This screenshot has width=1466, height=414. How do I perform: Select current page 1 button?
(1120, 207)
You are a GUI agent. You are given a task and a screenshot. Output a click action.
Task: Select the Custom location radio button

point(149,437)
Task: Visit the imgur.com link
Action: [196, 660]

▶ [CHALLENGE] Rewrite the data above, changing every "button" to "control" and leaving everything else unchanged.

▶ [ANSWER TO THIS EXERCISE]
This screenshot has width=1466, height=414. How do I perform: Select current page 1 control?
(1120, 207)
You are a GUI agent. You are given a task and a screenshot. Output a click action.
Task: Select the Custom location radio control

point(149,437)
Task: Visit the imgur.com link
Action: [196, 660]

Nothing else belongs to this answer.